Comedian Steve Harvey is being skewered for suggesting during his daytime show that Asian men are unattractive to white women, referencing a ridiculous book that was published by Asian World Press called “How to Date a White Woman: A Practical Guide for Asian Men.” He then went on to make similar jokes about black women not dating Asians.
Now, this could have gone down as simply a joke in bad taste that disappeared into the daytime TV ether. Instead, Eddie Huang – who wrote the autobiography “Fresh Off the Boat” on which the ABC sitcom was based – has attacked Harvey for the segment.
He says Harvey's comments are part of "the structural emasculation of Asian men in all forms of media.” And these stereotypes create “an actual abhorrence to Asian men in the real world.”
Now, I’m neither male nor Asian – in case anyone was confused – so I cannot speak to Huang’s sense of emasculation by the media.

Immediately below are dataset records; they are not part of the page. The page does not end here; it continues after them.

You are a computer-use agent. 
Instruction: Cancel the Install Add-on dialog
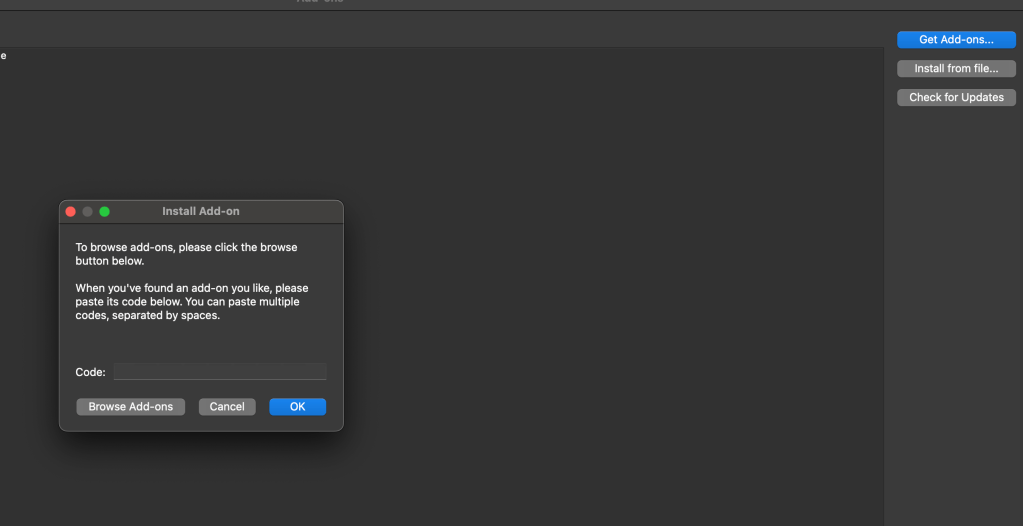pos(227,407)
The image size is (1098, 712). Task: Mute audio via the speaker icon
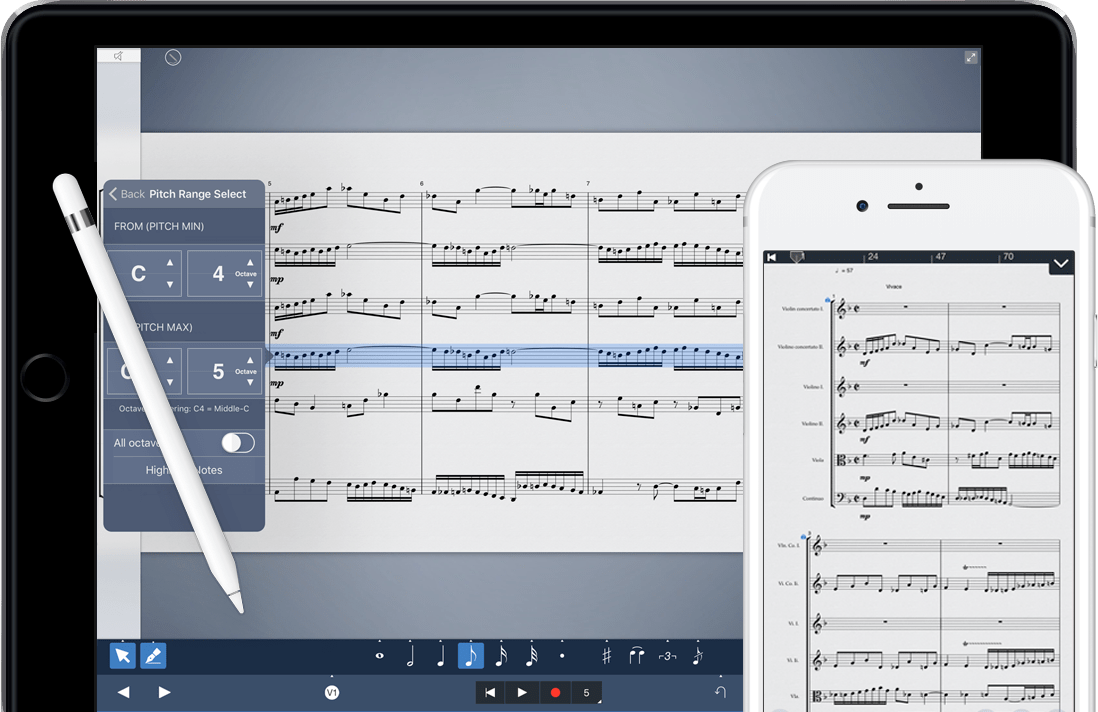point(118,56)
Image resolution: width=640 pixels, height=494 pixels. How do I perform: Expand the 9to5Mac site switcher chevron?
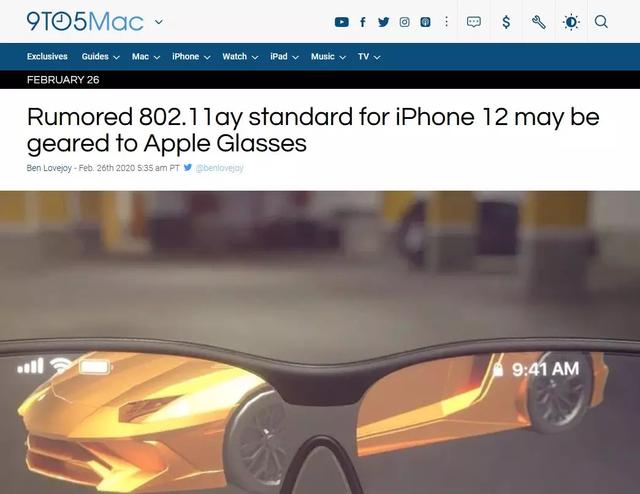(159, 22)
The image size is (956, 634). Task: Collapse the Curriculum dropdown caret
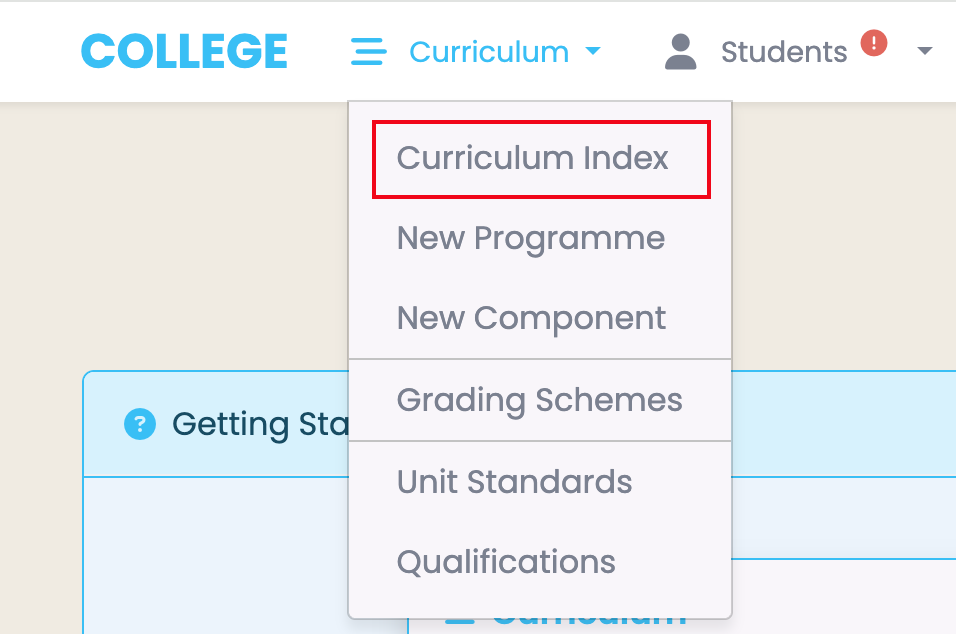(x=593, y=51)
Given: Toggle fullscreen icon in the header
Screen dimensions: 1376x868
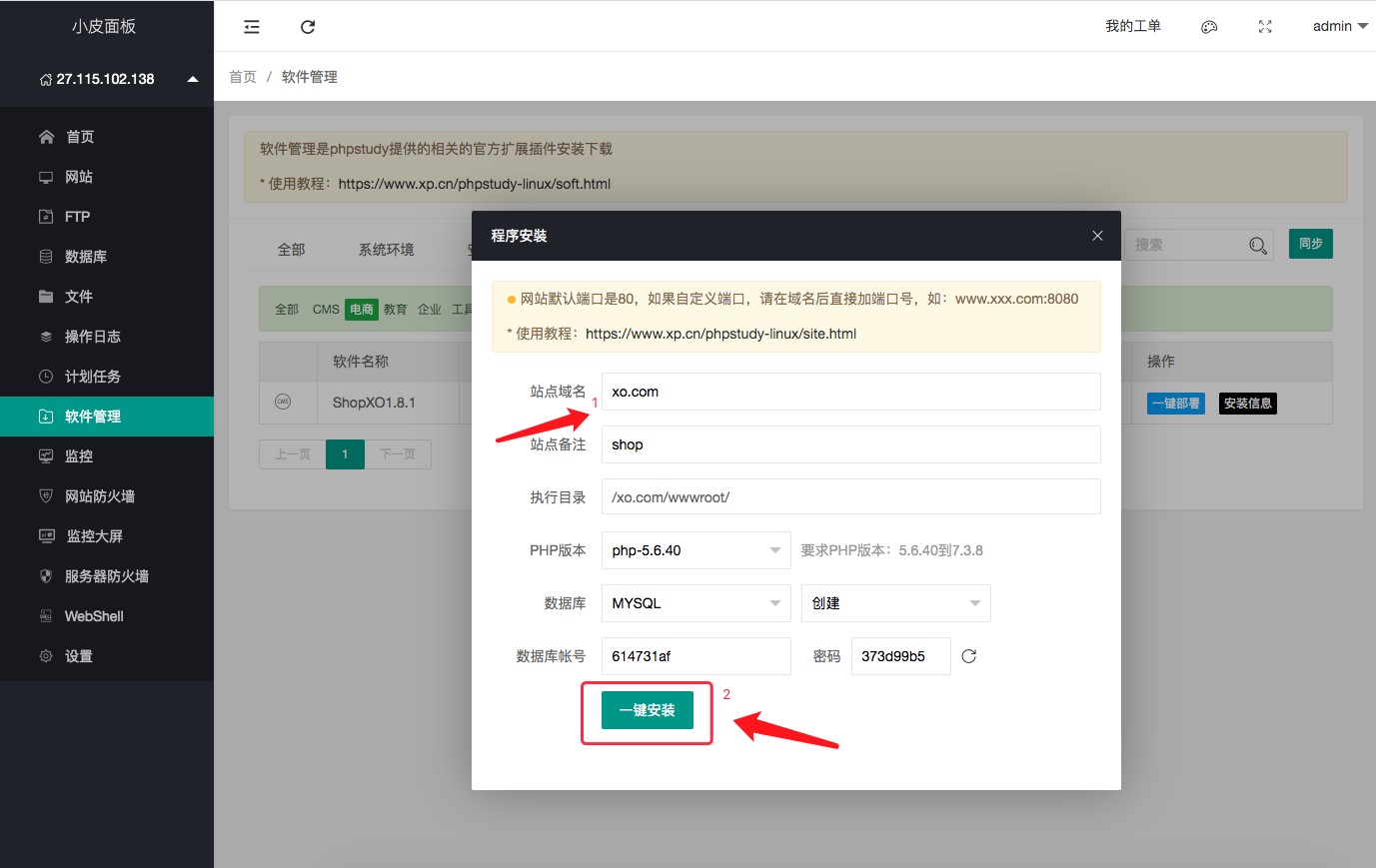Looking at the screenshot, I should point(1265,27).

Perhaps this started when he sold his memoir to a TV network for a “Boat”-load of money and when he didn’t like what the studio did with the stories and characters, he had no creative control to stop it. He has, in fact, been quite critical of the show.
However, I was under the impression that Asians are under-represented in the media. Didn’t last year’s debate on Hollywood’s lack of diversity prove this? Sure, they play gang members who are killed off by “the good guys” or they’re a comedic foil for Two Broke Girls. But for the most part, Asian are sorely lacking on television.
So how is the media perpetuating a stereotype such that I, a white woman who lives “in the real world”, now have an “abhorrence to Asian men”? Actually, growing up I had huge crushes on Jackie Chan, Chow Yun-fat and Bruce Lee. More recently, I’ve leaned toward Daniel Dae Kim and Sung Kang.
Oh, maybe he wasn’t talking about me. Perhaps my friends, then?
We know he’s speaking on behalf of Asian men since he is one and only he knows his own life experiences. So he’s earned the right to his feelings on the subject.
But he doesn’t have the right to mine or yours.
The fact is cultural differences have been romantic kryptonite between couples for centuries. Just ask Romeo and Juliet. It has nothing to do with the media.
And Harvey’s jokes were along the lines of what you’d say to someone in a bar. So if Huang’s knowledge of this stereotype-driven abhorrence toward Asian men is based on a failed Friday night pick-up, his problem isn’t his ethnicity.
Yes, society has a lot of friction between social and ethnic groups. Cultural discord and stereotypes have developed over centuries of human history while the internet only began to open our windows to the world two decades ago.
So it’s not going to disappear overnight. And it won’t improve with more “us versus them” anger.
Perhaps we should try opening the discussion with a joke.